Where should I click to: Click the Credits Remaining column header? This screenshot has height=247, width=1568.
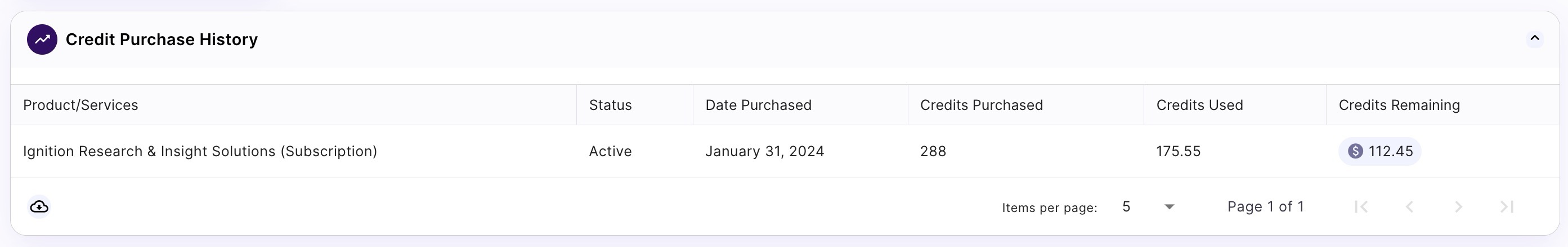click(x=1399, y=105)
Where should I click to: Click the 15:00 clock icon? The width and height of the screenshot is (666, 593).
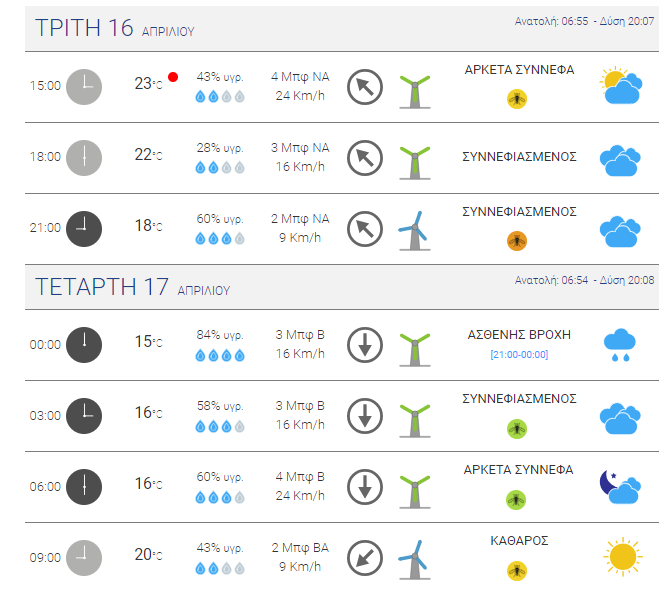(84, 87)
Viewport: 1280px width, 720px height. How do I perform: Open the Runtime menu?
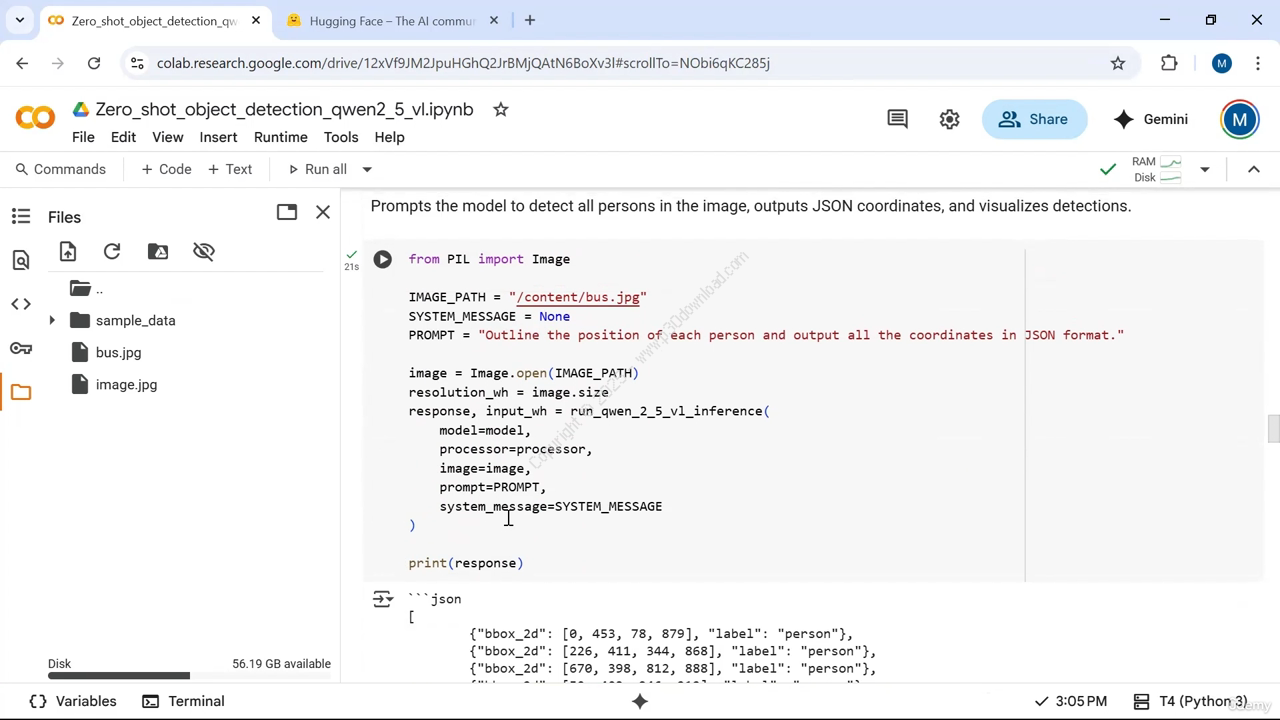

- [Problem details]: Please give again, word for word, the lines from the one containing "Where should I click to: Click the 15:00" through the last line of the listing above, inclusive, and leave out pictures.

- [Completed exercise]:
Where should I click to: Click the 15:00 clock icon? The width and height of the screenshot is (666, 593).
(84, 87)
Viewport: 1280px width, 720px height. How do I perform: Open the Runtime menu?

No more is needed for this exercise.